By nature, music is thoroughly and completely a matter of play, nothing more.  It has no content, as some think, and which some have wanted to ascribe to it.  It has only forms, ordered connections of tones and tone series to create a whole. (Rothfarb, 180)

For him, the essence of music lies only in its “play of forms” (Formenspiel).

Hanslick, who had read both Herbart and Nâgeli, understood that his musical aesthetic was influenced by theirs, and he cites their work in his famous 1854 pamphlet, Vom Musikalisch-Schönen (Hanslick 1986 [1854]).  His musical formalism was also close to that of his friend Robert Zimmermann (1824-1898), a professor of philosophy in Vienna, who published a massive two-volume work on aesthetics, a central part of which was a formalist musical aesthetics that builds substantially on Herbart’s.  Yet, for all his reputation as the quintessential musical formalist, Hanslick’s view of musical aesthetics also relied to a degree on the musical aesthetics of G. W. F. Hegel, who articulated a view in tension with that of his contemporaries Herbart and Nägeli:  that although works of music do depend on their inner musical coherence, their ultimate purpose is to express some Geist, to articulate some deep and inner life of the individual subject.  As Rothfarb has insightfully pointed out, even though Hanslick did indeed deny that music expressed emotion, and even though he valorized purely musical relationships for their very purity and lack of external referents (unlike Hegel), he still unequivocally accepted the Hegelian view that music embodies an inner spiritual essence (Rothfarb, 195).

Perhaps predictably, given the idiosyncratic history of the term formalism, the word itself seems not to have appeared until it could be put to pejorative, rather than positive, use.  All the above writers wrote of form, formal relations, and the play of forms, pressing some claim regarding the centrality of same in art in general and music in particular.  But we hear nothing from them of formalism.  It was not until a school of aesthetics arose in explicit opposition to their point of view that we begin to encounter the words formalism and formalist.  That school has been dubbed by Rothfarb and others as the empathists, the first of whom was Friedrich Theodor Vischer (1807-1887), a professor at Zürich and later Tübingen, who produced a massive, four-volume treatise on aesthetics from 1846 to 1857.  His position is in many respects precisely the opposite of that of Zimmermann and Hanslick:  the content of music is emotion; we cannot speak of pure form in music, but only emotion-laden spiritual content (Rothfarb, 189-93).
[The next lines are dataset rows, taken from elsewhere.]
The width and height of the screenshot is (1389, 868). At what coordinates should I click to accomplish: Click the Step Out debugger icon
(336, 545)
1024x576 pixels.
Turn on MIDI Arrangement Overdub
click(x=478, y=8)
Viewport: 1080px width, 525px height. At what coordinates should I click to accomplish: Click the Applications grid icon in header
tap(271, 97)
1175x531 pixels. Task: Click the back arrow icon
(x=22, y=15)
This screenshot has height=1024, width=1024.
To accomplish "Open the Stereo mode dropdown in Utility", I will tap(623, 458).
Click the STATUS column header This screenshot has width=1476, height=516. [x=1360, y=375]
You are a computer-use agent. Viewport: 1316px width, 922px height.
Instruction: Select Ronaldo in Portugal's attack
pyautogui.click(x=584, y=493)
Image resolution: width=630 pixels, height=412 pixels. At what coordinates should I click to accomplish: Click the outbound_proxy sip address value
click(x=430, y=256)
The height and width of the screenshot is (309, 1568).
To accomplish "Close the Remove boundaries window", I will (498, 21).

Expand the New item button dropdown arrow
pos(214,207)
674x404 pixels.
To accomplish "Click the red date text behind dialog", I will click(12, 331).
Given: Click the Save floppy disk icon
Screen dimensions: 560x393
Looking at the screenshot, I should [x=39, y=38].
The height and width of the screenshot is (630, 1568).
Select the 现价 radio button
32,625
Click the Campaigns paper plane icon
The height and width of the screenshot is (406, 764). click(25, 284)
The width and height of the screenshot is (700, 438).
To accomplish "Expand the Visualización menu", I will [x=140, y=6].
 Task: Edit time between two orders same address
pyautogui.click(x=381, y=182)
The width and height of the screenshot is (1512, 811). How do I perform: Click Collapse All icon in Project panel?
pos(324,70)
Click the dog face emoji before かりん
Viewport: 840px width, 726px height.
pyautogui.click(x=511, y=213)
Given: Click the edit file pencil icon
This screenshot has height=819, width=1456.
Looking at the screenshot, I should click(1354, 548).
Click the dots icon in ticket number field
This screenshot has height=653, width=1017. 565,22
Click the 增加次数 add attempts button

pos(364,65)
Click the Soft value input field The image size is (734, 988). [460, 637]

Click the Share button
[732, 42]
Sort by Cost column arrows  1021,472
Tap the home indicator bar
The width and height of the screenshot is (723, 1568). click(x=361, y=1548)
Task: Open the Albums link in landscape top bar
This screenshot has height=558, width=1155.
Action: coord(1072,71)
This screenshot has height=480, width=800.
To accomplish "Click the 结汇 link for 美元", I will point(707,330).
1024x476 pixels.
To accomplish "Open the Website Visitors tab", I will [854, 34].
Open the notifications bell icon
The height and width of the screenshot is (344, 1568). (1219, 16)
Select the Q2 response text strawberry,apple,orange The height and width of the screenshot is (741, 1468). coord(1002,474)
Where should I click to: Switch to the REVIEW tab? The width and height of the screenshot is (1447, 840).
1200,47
Vischer explicitly attacked Zimmermann as a “formalist,” and his ideas formed the basis of the aesthetics of his student Karl Köstlin (1819-1894), who further defined aesthetic spiritual content as the mental projection of human sympathies, of which music and the other arts can function as symbols.  Vischer’s son, Robert Vischer (1847-1933), developed further the idea of the aesthetic symbol, which became a central feature of his Einfühlungsästhetik—the aesthetics of feeling, or of empathy.  Rounding out this anti-formalist, empathist line in the nineteenth-century German aesthetics was Johannes Volkelt (1848-1930), who characterized Zimmermann’s formalism as reducing the aesthetic object to a “dehumanized, meaningless surface”—language that resonates with countless descriptions of formalism in the twentieth century—and who developed an aesthetics of symbolic forms that shared numerous features with the growing science of psychology.3

And so the concept of formalism had its birth in Germany.  Although we do not begin to encounter the word itself until the second half of the nineteenth century, the idea is traceable to Kant, and it proliferated in the history just recounted.  Significantly, music, which in the eighteenth century (and especially in Kant) had not fared well in aesthetic discussions because of its lack of semantic or visual reference, now takes a central, if not the central role in the nineteenth-century German aesthetics of form.  Arguably, Hanslick’s music criticism represents the first great flowering of formalism within one of the fine arts, and the only one in the nineteenth century.  In the twentieth century, the notion of formalism expanded geometrically and geographically.  Considering Hanslick’s work to be the first, I will now focus on what are surely the five best-known instantiations of formalism from the twentieth century to the present.  Second was a school of formalism in art criticism and art history, initiated by the British critic Clive Bell in his book simply entitled Art, in 1914.  Third, and almost at the same time, was the literary-critical school of Russian Formalists, noted above, from 1915 to 1930.  Fourth, also in literary criticism, was the American school of New Criticism from the 1930’s to 1950’s.  Fifth was the period of Socialist Realism in the Soviet Union, beginning in the 1930’s and climaxing in the late 1940’s, with the official government denunciation of the country’s most prominent composers.  All of these critical periods of formalism are exceedingly well-known; most reference works on aesthetics, and histories of aesthetics, refer to them.  The sixth instance is closer to musicians and musical scholars, and is well-known to us, but not necessarily to other artistic communities—it is not something that one will find in dictionaries of aesthetics:  that is, the formal(ist) work of music theory and analysis in our own time.4

If we date the first flowering of formalism to the publication of Hanslick’s Vom Musikalisch-Schönen in 1854, the second and third flowerings of occurred, interestingly, sixty years later, both at almost exactly the same time.  Slightly earlier was formalism in the visual arts—or, to be precise, in art history and criticism regarding painting and sculpture.  Clive Bell’s approach, as he argues forcefully in his book of 1914 (Bell 1914), turns on the concept that he calls “significant form,” by which he means technical elements such as line, color, balance, and the like.  He argues that significant form—that is, the play of “forms and relations of forms”–arouses a specific “aesthetic emotion.”  He goes so far as to claim that the subject of a representational painting—that is, the person or thing or scene represented—is irrelevant to its artistic value.  The essence of meaning in a representational painting is not its subject, but the interplay of line and color that it achieves—its significant form.  In a characteristically iconoclastic statement of his position he notes:

. . . The rapt philosopher, and he who contemplates a work of art, inhabit a world with an intense and peculiar significance of its own:  that significance is unrelated to the significance of life.  In this world the emotions of life find no place.  It is a world with emotions of its own.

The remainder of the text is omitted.